I practiced something in November, December, January, February, and March that I have not bothered with at all through April and May, and I feel that this is largely the difference in productivity in the first five months, and the lack of productivity in the last two months.

The difference is not the goals that I set, but how I've managed those goals. In other words, the goals are the same, but I've stopped making daily, specific to-do lists, have stopped biting off little chunks of each goal, and have settled for a more abstract direction.

It was “Do ABC for XYZ.”

Then it became only “Do XYZ.”

Without the specific goals (the ABC), I have had trouble understanding exactly what I need to do each day, and more often than not, I've done nothing.

Having future goals as opposed to present goals is important, but future goals are usually going to be more abstract. “Finish your novel” is not very concrete, whereas “Rewrite chapter 1 on Monday” feels specific and tangible. I can bite into it!
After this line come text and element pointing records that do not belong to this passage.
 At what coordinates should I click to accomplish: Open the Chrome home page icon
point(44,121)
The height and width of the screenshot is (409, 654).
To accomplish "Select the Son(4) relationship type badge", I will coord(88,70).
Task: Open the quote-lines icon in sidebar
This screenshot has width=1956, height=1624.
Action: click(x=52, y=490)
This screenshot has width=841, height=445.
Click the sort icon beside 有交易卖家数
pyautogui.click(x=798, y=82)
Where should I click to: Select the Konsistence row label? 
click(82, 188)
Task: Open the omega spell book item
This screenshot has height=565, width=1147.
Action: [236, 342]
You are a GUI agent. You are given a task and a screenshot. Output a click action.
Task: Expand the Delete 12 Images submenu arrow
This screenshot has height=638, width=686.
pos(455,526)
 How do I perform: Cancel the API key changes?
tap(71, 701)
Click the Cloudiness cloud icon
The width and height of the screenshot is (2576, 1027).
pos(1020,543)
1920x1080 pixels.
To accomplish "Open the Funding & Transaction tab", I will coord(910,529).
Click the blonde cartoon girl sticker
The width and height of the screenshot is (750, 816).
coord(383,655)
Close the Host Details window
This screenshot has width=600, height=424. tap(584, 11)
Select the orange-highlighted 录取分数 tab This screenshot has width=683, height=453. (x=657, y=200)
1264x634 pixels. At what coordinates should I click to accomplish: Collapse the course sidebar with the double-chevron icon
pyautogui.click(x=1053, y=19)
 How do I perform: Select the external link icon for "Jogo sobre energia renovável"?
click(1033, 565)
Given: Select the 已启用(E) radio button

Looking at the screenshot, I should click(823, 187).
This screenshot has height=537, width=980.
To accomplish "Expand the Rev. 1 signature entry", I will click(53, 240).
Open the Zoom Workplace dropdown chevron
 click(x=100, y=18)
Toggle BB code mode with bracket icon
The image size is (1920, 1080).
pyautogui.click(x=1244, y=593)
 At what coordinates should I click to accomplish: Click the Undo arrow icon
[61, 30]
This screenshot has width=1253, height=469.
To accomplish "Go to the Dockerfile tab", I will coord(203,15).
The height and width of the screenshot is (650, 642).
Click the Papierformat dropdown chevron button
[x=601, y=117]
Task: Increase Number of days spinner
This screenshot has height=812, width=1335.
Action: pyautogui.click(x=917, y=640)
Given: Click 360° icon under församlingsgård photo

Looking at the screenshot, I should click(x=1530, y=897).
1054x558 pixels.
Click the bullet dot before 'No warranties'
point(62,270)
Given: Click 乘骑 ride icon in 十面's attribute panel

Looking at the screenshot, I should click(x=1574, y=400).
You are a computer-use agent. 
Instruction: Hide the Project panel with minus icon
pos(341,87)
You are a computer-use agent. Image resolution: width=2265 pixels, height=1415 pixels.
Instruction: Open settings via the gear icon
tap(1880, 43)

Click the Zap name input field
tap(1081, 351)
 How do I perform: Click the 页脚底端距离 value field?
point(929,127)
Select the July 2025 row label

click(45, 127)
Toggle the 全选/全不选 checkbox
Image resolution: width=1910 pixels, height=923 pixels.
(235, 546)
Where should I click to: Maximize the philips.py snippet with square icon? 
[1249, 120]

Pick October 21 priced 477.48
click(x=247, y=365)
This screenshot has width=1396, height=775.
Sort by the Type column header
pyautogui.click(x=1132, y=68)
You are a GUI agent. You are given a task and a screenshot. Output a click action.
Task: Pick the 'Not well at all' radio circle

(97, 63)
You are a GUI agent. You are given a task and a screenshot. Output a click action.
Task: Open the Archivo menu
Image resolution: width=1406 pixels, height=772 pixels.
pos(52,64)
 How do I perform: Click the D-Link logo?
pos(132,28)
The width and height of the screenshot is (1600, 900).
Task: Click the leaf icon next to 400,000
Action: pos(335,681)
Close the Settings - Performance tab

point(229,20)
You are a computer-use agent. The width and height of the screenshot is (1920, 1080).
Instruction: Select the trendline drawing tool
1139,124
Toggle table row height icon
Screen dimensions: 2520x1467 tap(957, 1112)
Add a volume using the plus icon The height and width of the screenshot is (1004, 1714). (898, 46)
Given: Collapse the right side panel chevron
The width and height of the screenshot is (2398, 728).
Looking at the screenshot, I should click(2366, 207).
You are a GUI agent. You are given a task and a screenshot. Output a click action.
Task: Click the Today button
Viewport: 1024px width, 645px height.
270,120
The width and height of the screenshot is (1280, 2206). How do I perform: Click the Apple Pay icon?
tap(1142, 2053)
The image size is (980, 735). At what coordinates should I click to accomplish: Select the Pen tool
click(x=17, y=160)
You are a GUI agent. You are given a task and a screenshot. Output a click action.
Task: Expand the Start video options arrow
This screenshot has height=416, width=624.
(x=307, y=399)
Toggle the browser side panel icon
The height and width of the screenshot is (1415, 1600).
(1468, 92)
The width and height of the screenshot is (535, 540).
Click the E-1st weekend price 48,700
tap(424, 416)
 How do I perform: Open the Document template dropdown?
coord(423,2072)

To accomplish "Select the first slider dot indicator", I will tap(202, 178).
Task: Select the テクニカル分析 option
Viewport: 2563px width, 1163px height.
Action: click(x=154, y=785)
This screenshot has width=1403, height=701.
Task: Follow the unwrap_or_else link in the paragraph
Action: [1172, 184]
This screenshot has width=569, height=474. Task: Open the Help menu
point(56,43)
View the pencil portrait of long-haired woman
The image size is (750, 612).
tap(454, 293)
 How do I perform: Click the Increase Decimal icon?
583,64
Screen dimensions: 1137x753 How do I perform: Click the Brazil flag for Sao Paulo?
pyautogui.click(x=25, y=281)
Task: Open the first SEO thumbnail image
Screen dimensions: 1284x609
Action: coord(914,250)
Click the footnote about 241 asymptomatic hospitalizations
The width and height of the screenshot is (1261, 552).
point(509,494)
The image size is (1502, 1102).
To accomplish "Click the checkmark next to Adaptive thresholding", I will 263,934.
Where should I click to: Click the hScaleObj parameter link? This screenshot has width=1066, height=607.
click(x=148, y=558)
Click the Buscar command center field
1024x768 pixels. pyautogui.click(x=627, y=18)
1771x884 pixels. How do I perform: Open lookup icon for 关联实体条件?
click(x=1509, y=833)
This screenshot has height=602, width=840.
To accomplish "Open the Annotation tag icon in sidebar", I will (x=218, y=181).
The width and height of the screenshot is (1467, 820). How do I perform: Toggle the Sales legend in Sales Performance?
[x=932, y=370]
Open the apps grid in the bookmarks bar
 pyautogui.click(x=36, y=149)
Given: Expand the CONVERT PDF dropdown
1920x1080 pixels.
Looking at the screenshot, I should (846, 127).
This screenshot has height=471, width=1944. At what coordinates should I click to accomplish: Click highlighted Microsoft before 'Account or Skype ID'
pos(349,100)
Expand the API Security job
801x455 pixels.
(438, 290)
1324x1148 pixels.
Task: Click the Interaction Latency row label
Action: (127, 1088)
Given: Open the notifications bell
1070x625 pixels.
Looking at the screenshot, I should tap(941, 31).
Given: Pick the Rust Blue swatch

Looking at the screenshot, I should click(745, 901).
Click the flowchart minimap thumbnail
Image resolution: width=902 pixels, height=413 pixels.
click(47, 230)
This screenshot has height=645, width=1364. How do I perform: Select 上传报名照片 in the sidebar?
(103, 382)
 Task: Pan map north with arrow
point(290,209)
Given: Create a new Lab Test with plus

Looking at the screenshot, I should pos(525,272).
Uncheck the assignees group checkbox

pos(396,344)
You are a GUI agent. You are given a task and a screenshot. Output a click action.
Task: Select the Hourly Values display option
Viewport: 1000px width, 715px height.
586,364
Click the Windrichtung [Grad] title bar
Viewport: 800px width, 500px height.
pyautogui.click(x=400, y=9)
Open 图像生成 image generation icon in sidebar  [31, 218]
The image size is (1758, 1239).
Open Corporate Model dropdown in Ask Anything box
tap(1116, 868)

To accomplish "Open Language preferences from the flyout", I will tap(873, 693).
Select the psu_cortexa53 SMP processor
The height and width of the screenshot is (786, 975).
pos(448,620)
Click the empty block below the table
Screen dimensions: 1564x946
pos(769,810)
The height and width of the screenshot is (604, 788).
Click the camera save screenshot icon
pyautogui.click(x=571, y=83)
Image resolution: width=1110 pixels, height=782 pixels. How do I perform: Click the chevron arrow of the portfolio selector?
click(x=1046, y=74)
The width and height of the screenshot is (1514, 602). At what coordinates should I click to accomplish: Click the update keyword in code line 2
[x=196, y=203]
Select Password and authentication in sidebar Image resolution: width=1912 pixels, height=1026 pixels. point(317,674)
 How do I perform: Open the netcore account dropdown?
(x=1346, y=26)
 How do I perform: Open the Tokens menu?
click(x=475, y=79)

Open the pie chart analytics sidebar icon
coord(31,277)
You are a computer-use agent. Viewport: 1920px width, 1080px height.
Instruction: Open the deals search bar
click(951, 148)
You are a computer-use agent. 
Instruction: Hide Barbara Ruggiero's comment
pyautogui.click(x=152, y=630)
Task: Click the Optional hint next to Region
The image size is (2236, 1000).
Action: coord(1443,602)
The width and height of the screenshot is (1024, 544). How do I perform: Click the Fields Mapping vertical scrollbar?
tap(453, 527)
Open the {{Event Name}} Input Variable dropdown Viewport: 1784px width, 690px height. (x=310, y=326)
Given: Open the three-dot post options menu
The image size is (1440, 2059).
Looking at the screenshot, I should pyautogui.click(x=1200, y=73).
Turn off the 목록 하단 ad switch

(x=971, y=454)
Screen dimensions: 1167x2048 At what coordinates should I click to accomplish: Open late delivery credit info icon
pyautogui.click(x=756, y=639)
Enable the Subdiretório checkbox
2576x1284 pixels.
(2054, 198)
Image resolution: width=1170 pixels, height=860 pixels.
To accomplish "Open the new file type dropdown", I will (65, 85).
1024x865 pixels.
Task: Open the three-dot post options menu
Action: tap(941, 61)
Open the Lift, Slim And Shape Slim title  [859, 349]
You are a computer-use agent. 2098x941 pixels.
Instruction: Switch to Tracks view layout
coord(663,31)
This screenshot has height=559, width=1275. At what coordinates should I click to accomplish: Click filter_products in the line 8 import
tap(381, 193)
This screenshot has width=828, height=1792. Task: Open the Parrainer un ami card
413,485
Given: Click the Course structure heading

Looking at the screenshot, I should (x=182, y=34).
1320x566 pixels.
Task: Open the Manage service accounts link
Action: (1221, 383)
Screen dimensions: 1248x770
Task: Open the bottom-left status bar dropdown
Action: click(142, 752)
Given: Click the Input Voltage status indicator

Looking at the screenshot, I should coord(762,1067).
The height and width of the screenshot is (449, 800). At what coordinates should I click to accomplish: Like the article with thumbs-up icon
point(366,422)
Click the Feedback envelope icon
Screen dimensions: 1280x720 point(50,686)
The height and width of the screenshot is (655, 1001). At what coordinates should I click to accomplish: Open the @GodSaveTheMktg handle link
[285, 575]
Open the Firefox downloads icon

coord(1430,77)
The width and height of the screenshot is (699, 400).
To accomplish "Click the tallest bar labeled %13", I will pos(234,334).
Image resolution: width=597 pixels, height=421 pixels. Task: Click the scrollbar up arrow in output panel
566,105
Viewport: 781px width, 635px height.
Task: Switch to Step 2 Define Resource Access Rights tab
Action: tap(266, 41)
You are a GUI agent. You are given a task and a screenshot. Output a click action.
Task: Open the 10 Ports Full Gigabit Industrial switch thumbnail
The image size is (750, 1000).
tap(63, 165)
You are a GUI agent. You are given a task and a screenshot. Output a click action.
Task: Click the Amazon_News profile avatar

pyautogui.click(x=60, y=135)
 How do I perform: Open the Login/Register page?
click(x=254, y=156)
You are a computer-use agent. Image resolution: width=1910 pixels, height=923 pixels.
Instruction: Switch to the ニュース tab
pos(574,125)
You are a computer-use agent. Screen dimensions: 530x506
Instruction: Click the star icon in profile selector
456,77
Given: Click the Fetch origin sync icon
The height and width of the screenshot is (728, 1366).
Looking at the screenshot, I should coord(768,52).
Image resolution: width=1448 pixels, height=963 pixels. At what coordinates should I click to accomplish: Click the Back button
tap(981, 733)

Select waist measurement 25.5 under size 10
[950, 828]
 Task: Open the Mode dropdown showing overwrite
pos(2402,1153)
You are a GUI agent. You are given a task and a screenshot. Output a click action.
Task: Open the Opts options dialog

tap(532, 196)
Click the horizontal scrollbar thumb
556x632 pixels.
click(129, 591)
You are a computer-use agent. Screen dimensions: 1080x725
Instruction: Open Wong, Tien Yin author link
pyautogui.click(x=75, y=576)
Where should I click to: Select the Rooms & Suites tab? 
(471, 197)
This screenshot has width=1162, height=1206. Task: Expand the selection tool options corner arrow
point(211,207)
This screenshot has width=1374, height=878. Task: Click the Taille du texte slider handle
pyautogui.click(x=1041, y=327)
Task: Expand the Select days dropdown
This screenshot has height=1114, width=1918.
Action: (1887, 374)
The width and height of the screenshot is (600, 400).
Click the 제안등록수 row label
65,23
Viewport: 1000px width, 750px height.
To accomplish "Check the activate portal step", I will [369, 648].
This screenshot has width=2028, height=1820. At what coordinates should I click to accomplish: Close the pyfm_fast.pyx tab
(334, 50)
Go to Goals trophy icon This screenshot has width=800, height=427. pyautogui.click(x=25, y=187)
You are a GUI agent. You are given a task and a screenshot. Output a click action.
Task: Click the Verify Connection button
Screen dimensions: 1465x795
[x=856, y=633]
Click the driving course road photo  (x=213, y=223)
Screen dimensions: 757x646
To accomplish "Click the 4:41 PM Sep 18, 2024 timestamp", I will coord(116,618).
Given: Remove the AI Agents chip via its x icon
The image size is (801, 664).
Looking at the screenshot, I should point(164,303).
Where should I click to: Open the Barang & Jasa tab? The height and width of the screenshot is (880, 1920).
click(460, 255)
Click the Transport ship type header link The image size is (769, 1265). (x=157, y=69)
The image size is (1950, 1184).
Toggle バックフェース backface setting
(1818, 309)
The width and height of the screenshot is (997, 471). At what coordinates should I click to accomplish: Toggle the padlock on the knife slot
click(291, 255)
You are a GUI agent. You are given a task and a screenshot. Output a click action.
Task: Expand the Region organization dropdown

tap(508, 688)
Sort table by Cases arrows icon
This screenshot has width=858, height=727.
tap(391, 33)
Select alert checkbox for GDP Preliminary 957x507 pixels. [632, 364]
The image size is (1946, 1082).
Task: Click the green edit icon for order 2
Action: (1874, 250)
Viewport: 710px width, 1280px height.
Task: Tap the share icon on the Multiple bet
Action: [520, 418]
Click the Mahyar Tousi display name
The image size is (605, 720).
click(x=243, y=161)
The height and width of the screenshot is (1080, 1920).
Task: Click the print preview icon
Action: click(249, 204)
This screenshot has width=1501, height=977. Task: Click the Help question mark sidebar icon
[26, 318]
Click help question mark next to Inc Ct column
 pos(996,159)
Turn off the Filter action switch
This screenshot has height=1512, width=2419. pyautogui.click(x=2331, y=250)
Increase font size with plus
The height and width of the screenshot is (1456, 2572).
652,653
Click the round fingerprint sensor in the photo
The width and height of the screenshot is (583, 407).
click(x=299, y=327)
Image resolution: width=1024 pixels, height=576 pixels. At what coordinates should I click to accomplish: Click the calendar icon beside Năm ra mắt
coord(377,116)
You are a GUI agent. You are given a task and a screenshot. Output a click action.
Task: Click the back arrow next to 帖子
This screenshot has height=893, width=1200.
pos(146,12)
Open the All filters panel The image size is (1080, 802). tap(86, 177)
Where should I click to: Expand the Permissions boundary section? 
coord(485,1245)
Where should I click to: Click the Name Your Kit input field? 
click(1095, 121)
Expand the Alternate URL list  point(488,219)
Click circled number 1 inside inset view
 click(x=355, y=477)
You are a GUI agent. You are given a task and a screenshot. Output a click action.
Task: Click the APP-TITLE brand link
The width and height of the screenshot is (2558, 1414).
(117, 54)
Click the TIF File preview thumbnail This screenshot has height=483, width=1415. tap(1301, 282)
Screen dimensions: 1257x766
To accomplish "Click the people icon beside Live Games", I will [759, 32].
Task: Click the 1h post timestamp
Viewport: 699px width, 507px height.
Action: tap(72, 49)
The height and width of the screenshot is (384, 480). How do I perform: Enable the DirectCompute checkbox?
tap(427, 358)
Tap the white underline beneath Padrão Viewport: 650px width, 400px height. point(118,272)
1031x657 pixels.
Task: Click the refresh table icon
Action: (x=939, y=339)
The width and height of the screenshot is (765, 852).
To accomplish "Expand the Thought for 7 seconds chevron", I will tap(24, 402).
With nothing but abstract goals, I get lost, unsure of what to do, where to go, how to do what I need to do. Following daily, specific goals helps me break down the tasks and get to where I'm headed. Just checking off a list each day is a great motivation and provides the extra oomph! of feeling accomplished.

For the last two months I've only had the goal of getting a few stories and a few nonfiction books done. The deadline was by the end of this year. Very vague, of course. And as a result, I've managed to write one rough draft of one of the nonfiction books, and rewrite one short story, woeful production compared to what I was grinding out in December and January. 

In the first five months I managed to publish a novel, two short stories, posted blog posts regularly at three a week, and market all of that.

I at first thought this was due to the hangover of editing and publishing my first novel. But then something happened on Sunday. While meditating, I had ideas for several blog posts. I wrote them down in the form of a to-do list, and later that evening I wrote the rough drafts of those ideas, and managed to complete one other task besides.

Voila! I suddenly had one of the most successful and productive days in weeks, no longer struggling to figure out what to do. I had my work cut out for me, and with clear direction, I found the work easier.

The same happens when I write rough drafts or work on rewrites. If I have an outline to go by, some direction, I'm a much faster writer. I can then manage 5,000 words a day, sometimes even 10,000 words. Without a detailed outline, I can cover just 1,000 or 2,000 words in any given day.

This is a perfect example of my output for five months compared to the two. November through March were each “5,000 words a day” months. April and May have been “1,000 words a day” months. That's a 5:1 ratio. I was five times more productive then than I am now. Shocking!

And all because I was keeping specific goals. Hard to believe I can reach my destination faster with a map than without one, right?